COMPLETE THE FOLLOWING:
**A)** Write out the stretch of the uncapping thread from "Once again, my" through "works for you.".
**B)** Resume the forum thread on uncapping planes and hot knives, starting after its last sentence.

QUOTED PASSAGE:
Once again, my suggestion.....Try to use one before you buy one. Both are good products. Both will do a good job. Some will like one better than the other. Do what works for you.

cchoganjr


----------



## RABray (Feb 8, 2011)

I forgot to mention that my uncapping plane came with a switch on the cord a short distant from the handle that you can toggle the power on and off as you choose.

Cleo C. Hogan Jr.



> I think it all comes down to personal preference. Also might depend on which one you start with. Also depends on how fast you uncapp and whether you have to stop uncapping and do other things, (load, unload, filter, etc.)


I agree. I just took a shot at something I had not used, having no experience with anything other than crush and strain, and won this time. I like it and feel it works well. To each their own.


----------



## woodedareas (Sep 10, 2010)

The point I was making is that a knife is long and will,of course sit on top of the top and bottom bars. The plane which is adjustable in terms of depth is supposed to fit in-between the bars of the frame. It is more datable than a knife, however, the plane does not fit in-between the top and bottom bars of a shallow super frame but does fit in between the bars of a medium or wider frame. I hope this is clear. If you watch the Dadant video you will note that the plane fits between the bars and does not ride over the bars. Obviously a knife fits on top of the bars as it is wider (longer) and can not be adjusted for depth of cut.


Intheswamp said:


> I'm a little lost on your description of how the knife is better than the plane on the shallow frames, woodedareas. Most of the frames that I used the uncapping plane (Kelley handheld) on had comb that stood out beyond the bars a bit and the plane worked very well. The ones that I had to touch up were no problem...skips were hit with the plane again and low spots were touched up with a scratcher. It seems a knife or plane would both be too wide/long to go down between the bars of a shallow.
> 
> I'm not trying to be argumentative but rather seriously interested in the difference in using a knife and a plane as I may be getting ready to invest in some honey processing equipment myself. I like the way the plane worked, but...I haven't used a hot knife, yet.

STORED DATA:
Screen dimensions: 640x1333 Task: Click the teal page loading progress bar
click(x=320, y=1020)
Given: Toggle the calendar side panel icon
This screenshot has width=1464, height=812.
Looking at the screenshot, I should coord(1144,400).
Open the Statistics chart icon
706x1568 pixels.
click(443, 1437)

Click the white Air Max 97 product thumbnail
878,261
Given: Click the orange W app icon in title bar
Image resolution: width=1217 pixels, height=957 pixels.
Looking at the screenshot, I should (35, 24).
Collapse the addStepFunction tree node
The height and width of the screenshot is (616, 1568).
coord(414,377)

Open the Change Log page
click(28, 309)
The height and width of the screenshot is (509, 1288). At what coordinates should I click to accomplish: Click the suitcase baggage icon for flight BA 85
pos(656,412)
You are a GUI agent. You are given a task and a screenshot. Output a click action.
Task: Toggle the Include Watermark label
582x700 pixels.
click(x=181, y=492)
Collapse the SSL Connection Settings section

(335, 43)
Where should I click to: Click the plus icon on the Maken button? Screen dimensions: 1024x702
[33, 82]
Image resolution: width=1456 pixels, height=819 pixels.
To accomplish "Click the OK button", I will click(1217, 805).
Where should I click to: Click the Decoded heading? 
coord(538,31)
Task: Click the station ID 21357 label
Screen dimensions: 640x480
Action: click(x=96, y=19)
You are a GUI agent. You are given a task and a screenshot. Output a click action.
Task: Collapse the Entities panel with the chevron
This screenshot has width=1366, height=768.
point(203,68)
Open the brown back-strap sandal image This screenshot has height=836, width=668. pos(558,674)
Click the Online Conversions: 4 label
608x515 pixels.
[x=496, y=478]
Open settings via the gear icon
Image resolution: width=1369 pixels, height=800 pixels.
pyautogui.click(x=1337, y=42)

RESPONSES IN ORDER:
**A)**
Once again, my suggestion.....Try to use one before you buy one. Both are good products. Both will do a good job. Some will like one better than the other. Do what works for you.

**B)**
> 
> ...


----------



## Vance G (Jan 6, 2011)

The knife will indeed get hot enough to burn the honey if sitting unattended. I always make it a point to keep it immersed in cappings when i set it down monentarily and unplug it if I am not using it for any length of time past seconds. Just another detail thing. I need to put the toggle switch in the cord like someone suggested.


----------



## max2 (Dec 24, 2009)

"Just another detail thing. I need to put the toggle switch in the cord like someone suggested. "

I just flick the switch on the plug-in board. Very easy and it becomes routine.


----------



## Intheswamp (Jul 5, 2011)

What about the knives with the adjustable thermostat? Naturally the adjustable thermostat would be something extra to break-down, but are they good at keeping the knives at a good constant (non-burning) temperature?

I've seen where (places scattered across the internet, not necessarily here) folks have mentioned that they're "going to put a thermostat on my hand plane"....did anybody gotten around to modding their hand plane like that?

Thanks.
Ed

ETA: After a little further surfing the net it looks like most folks are adding a rheostat to adjust the heat of the uncapping planes.


----------



## Cleo C. Hogan Jr (Feb 27, 2010)

Intheswamp....I normally use a Kelly Knife and it has a control box. I set the box on 6 while I am uncapping, If I stop for any reason, just dial it back to 2 and lay the knife down on the stainless steel sheath that comes with it. When ready to uncapp again, simply dial back to 6 and proceed. The knife will return to proper temperature very quickly. By letting it sit idle at 2 the knife will not burn, and will be hot enough to immediately start uncapping when you pick it back up. By the time you uncapp the first frame,(20 seconds) the knife is back to normal temp.

I would think that the same principle would apply to an uncapping plane.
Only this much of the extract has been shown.